── Entries shown

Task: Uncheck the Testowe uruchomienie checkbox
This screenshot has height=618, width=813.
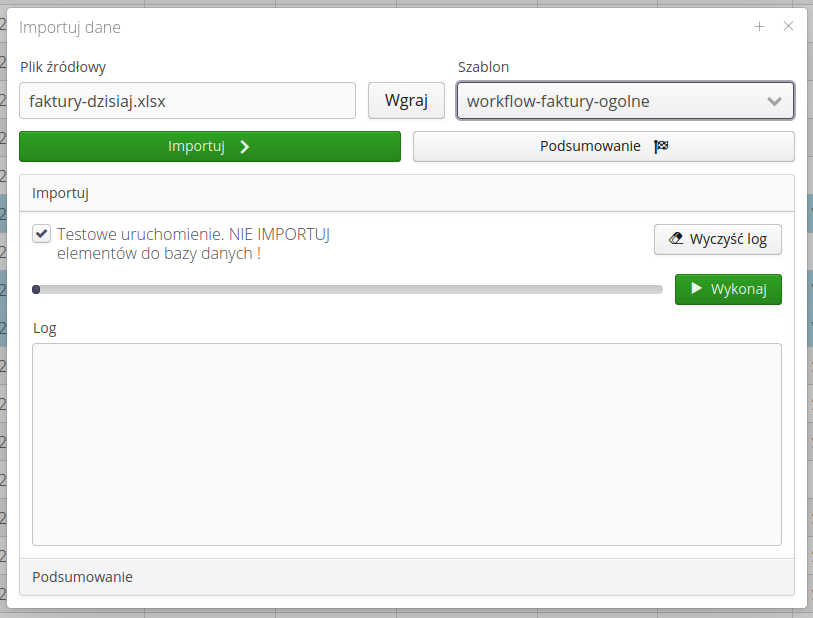Action: point(41,234)
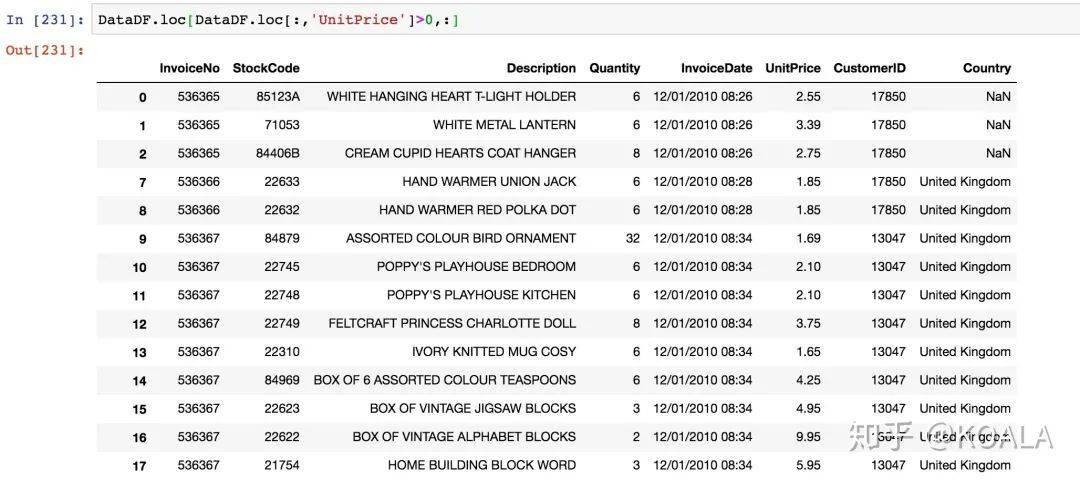Click the Description column header

[541, 68]

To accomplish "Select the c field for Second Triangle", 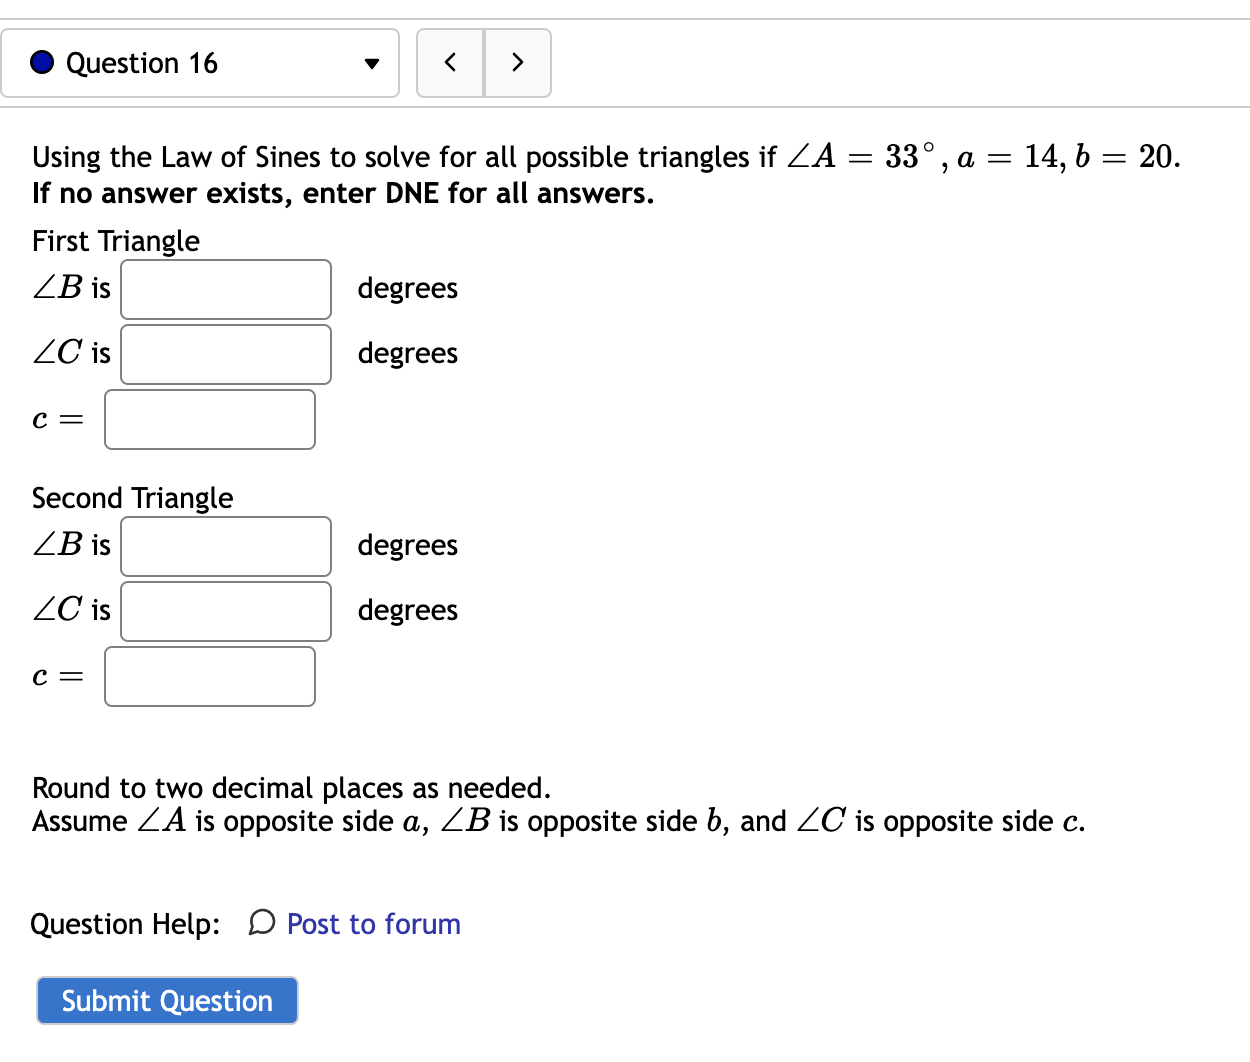I will pos(209,676).
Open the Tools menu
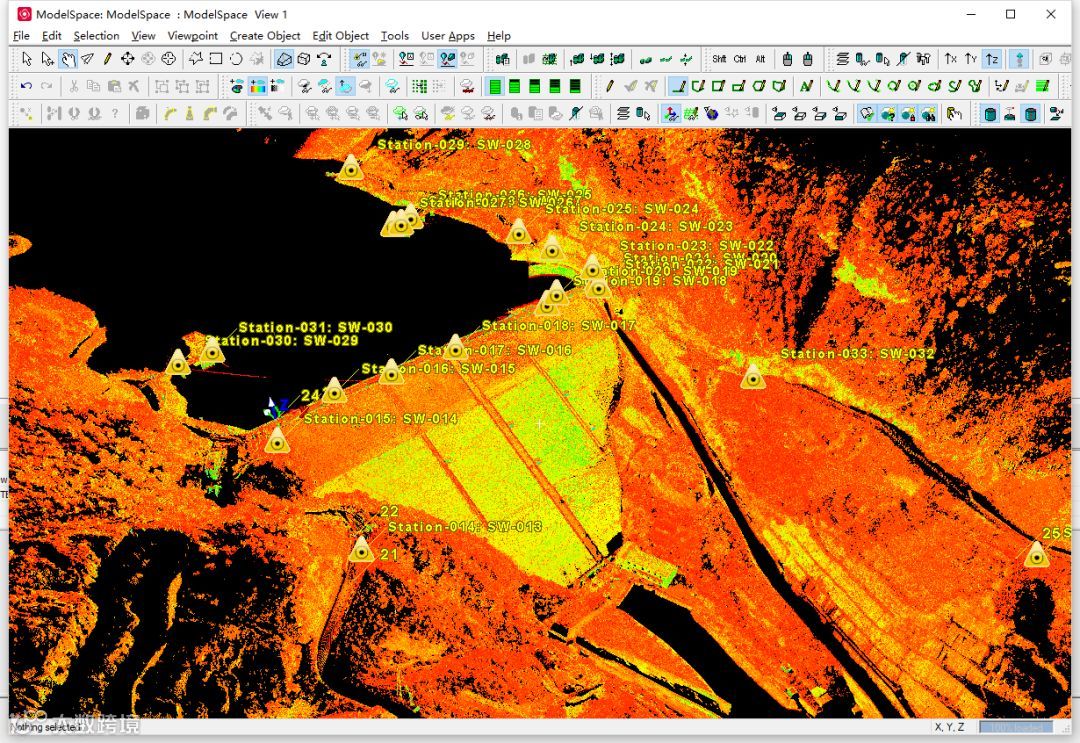This screenshot has width=1080, height=743. point(395,36)
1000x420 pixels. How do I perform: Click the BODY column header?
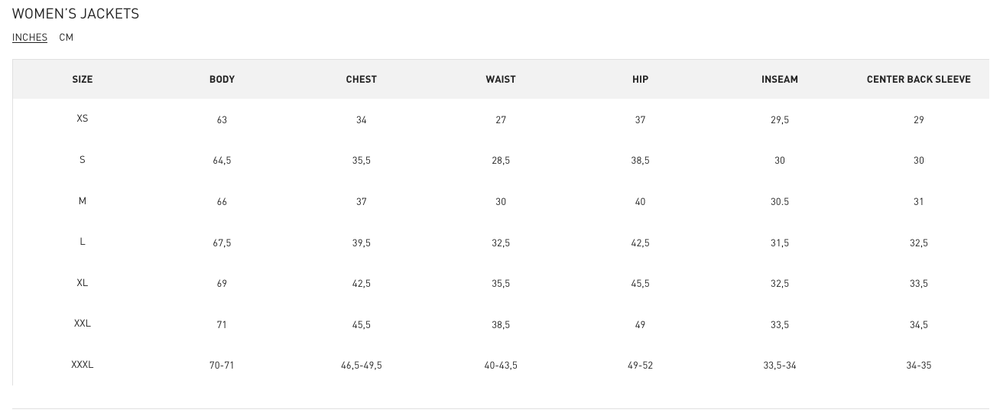tap(222, 79)
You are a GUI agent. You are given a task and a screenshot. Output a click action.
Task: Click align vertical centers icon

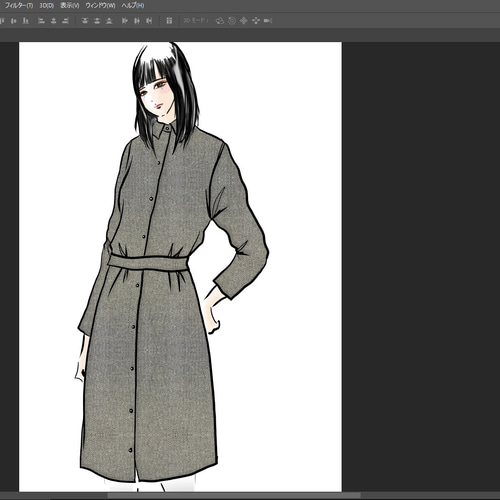[13, 21]
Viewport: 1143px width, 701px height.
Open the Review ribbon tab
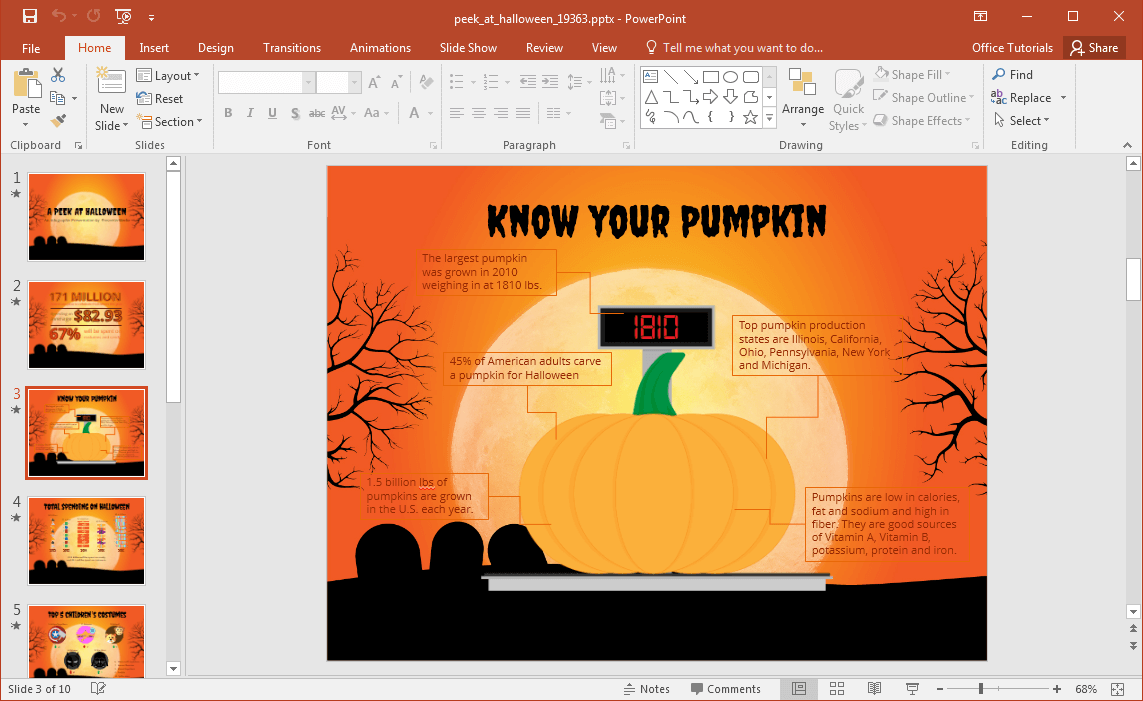point(544,47)
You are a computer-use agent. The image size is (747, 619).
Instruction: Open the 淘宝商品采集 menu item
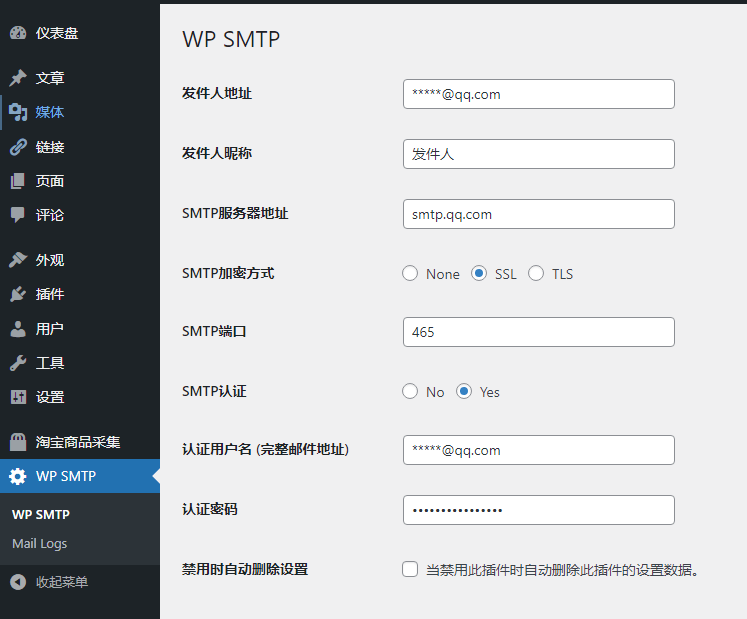coord(78,442)
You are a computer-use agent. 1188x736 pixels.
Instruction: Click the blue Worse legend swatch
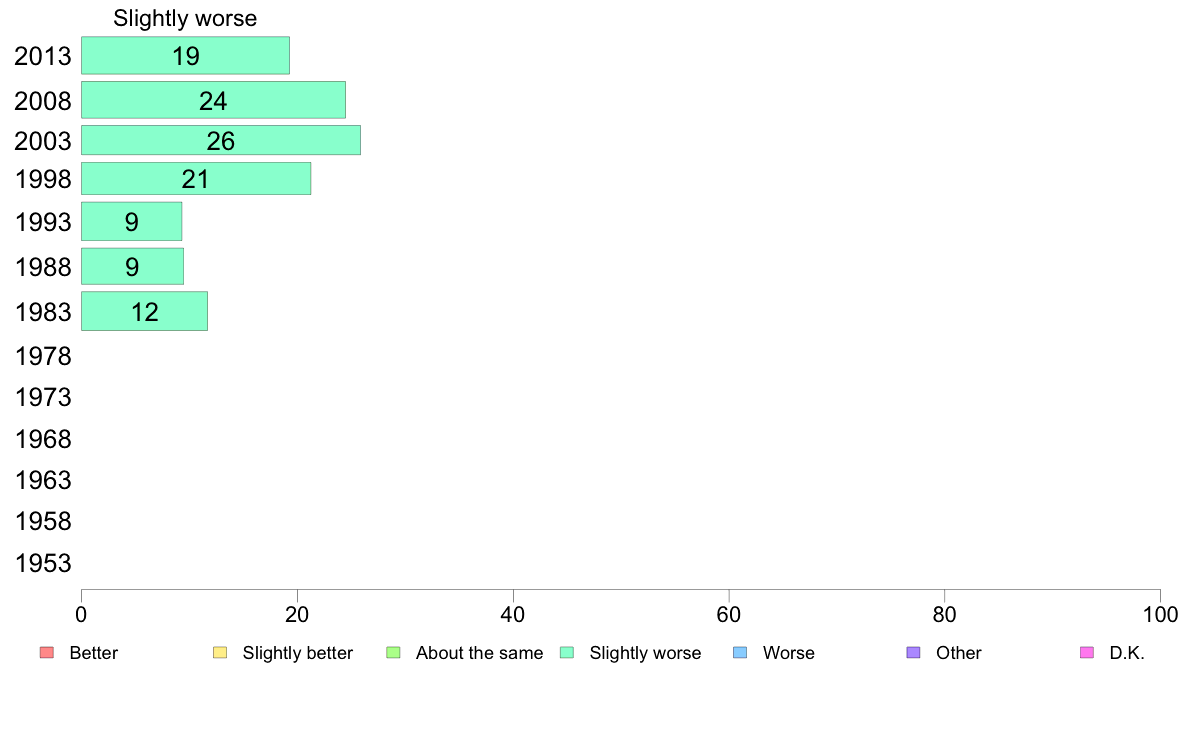point(740,653)
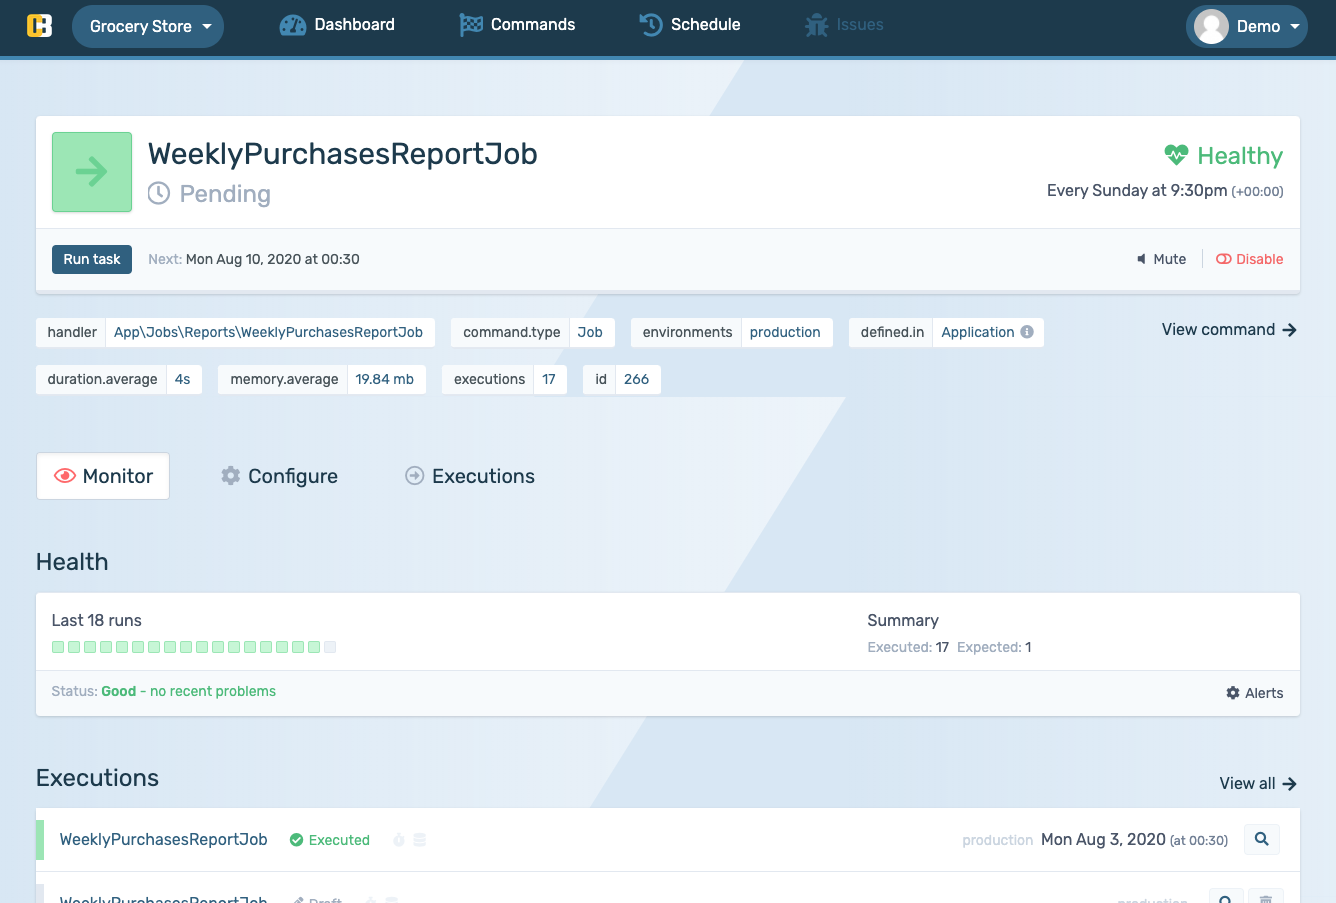Viewport: 1336px width, 903px height.
Task: Navigate to Schedule in the top bar
Action: (x=690, y=25)
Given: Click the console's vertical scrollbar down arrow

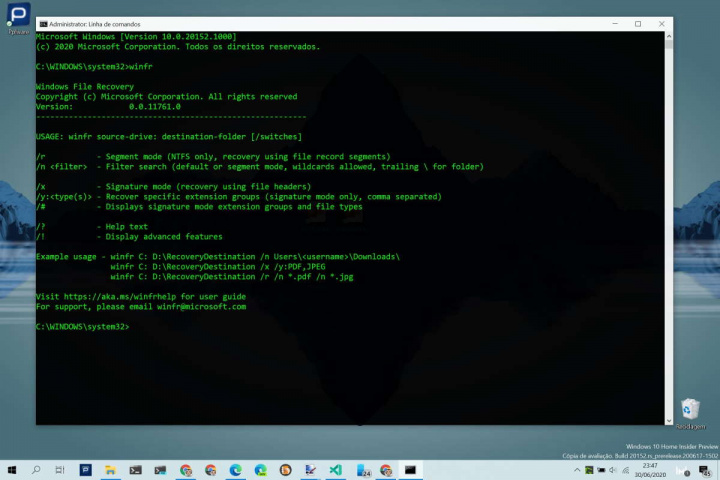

────

Retype the lines exactly as they appear, beginning with the line that contains "Open the Tools menu" and ending with the final line of the entries, and omit the pictures.

- Response area -
Open the Tools menu
This screenshot has width=1080, height=743. point(395,36)
1000x420 pixels. How do I perform: Click the BODY column header?
tap(222, 79)
You are a GUI agent. You are given a task and a screenshot. Output a click action.
Task: Click align vertical centers icon

[13, 21]
Viewport: 1143px width, 701px height.
Open the Review ribbon tab
point(544,47)
You are a computer-use agent. The image size is (747, 619).
Instruction: Open the 淘宝商品采集 menu item
coord(78,442)
You are a computer-use agent. 1188x736 pixels.
Instruction: Click the blue Worse legend swatch
point(740,653)
Viewport: 1336px width, 903px height.
Task: Navigate to Schedule in the top bar
Action: (x=690, y=25)
Given: Click the console's vertical scrollbar down arrow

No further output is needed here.